» Your task
Each line below that includes the word "click" is to be reported.

Source records:
====

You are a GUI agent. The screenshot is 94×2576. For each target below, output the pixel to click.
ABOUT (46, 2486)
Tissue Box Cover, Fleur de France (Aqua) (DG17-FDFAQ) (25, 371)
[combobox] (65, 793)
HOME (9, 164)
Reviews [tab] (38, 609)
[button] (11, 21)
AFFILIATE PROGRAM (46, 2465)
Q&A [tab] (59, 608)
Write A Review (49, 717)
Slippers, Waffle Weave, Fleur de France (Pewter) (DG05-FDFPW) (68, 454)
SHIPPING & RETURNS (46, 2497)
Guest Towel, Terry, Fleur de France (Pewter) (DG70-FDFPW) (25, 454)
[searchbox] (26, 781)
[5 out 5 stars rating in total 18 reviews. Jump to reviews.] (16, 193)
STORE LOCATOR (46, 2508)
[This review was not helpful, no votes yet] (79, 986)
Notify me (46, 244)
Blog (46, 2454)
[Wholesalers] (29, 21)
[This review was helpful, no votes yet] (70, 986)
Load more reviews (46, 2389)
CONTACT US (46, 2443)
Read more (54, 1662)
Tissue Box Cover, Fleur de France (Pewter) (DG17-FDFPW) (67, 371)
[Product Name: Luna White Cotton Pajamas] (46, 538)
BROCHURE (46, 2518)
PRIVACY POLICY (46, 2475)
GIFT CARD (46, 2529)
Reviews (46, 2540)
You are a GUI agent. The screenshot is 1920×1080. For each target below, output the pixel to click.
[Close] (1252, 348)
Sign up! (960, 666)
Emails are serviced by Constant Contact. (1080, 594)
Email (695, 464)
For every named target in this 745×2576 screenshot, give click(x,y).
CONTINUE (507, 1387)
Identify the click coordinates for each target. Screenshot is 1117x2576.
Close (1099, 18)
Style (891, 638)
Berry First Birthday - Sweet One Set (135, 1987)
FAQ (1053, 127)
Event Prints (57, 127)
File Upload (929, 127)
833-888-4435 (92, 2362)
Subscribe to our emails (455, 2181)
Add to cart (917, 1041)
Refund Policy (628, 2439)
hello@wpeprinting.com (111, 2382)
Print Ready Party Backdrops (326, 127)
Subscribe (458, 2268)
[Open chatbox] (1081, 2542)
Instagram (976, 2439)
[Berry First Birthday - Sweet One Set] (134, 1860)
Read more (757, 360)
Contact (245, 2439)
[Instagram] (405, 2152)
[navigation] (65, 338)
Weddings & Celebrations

====

» Exercise output
You are a GUI agent. The screenshot is 94×2576. For each target below, output the pixel to click.
You are a GUI agent. The screenshot is 1920×1080. For each target below, output the pixel to click.
For every named target in this 745×2576 screenshot, give click(x,y).
Identify the click coordinates for each target. Screenshot is 1117x2576.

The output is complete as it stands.